• [GIVEN REQUEST]
How many lines in the rows below contain the string "height"? Reply with the number only.

• [DATA FOR THIS TASK]
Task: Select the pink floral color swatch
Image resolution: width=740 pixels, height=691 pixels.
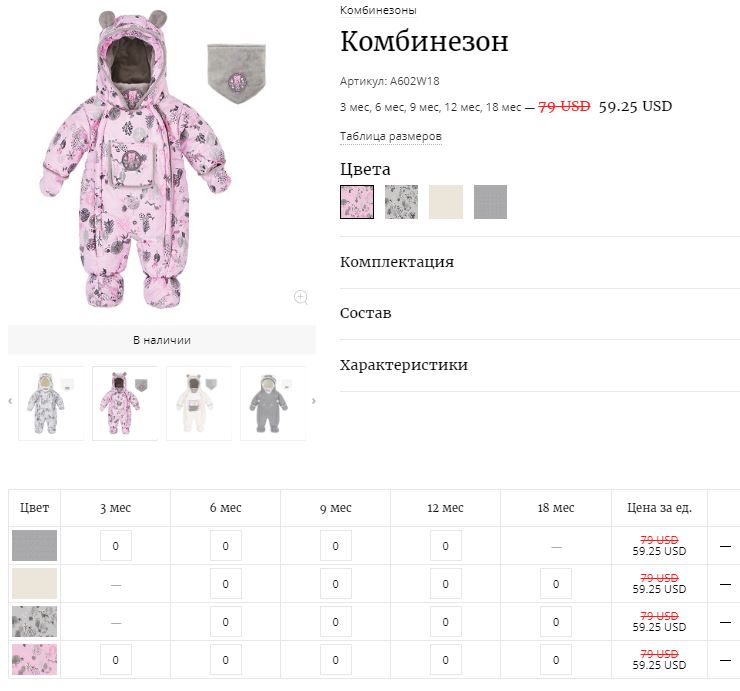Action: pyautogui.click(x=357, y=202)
--
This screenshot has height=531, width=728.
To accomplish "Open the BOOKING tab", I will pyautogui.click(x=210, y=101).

• [RESPONSE]
2